Reproduce verbatim the line in which "Ecuador (464, 548)" occurs, together with each line that follows it to the end of the listing, and nothing more.

=-=-=-=-=

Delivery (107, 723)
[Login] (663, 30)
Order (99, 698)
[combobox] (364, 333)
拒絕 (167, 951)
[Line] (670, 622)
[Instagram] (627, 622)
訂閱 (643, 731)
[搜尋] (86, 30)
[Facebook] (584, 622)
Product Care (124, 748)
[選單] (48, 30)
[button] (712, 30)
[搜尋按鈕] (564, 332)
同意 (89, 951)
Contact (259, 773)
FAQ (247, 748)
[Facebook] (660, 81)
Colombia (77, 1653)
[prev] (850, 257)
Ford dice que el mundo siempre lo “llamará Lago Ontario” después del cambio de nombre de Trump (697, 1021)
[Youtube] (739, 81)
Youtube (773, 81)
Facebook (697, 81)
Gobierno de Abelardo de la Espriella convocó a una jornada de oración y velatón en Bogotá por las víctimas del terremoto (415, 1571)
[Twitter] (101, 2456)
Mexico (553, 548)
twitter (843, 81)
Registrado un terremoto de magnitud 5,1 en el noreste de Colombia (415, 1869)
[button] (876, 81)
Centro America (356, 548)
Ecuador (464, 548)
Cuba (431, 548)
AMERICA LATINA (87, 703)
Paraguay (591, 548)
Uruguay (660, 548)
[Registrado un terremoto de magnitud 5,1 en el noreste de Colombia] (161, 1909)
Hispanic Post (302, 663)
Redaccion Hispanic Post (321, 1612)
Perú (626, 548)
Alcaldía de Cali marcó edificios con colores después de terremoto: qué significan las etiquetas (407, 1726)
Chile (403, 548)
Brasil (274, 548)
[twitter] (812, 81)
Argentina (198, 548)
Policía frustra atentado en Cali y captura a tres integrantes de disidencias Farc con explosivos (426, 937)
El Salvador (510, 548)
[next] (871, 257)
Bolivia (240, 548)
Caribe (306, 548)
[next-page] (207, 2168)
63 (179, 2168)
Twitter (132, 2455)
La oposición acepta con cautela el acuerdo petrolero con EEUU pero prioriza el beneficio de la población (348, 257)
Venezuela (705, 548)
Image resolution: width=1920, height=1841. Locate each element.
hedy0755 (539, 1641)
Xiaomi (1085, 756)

=-=-=-=-=

- **ANSWER FOR THE TASK**:
Ecuador (464, 548)
Cuba (431, 548)
AMERICA LATINA (87, 703)
Paraguay (591, 548)
Uruguay (660, 548)
[Registrado un terremoto de magnitud 5,1 en el noreste de Colombia] (161, 1909)
Hispanic Post (302, 663)
Redaccion Hispanic Post (321, 1612)
Perú (626, 548)
Alcaldía de Cali marcó edificios con colores después de terremoto: qué significan las etiquetas (407, 1726)
Chile (403, 548)
Brasil (274, 548)
[twitter] (812, 81)
Argentina (198, 548)
Policía frustra atentado en Cali y captura a tres integrantes de disidencias Farc con explosivos (426, 937)
El Salvador (510, 548)
[next] (871, 257)
Bolivia (240, 548)
Caribe (306, 548)
[next-page] (207, 2168)
63 (179, 2168)
Twitter (132, 2455)
La oposición acepta con cautela el acuerdo petrolero con EEUU pero prioriza el beneficio de la población (348, 257)
Venezuela (705, 548)
Image resolution: width=1920, height=1841. Locate each element.
hedy0755 (539, 1641)
Xiaomi (1085, 756)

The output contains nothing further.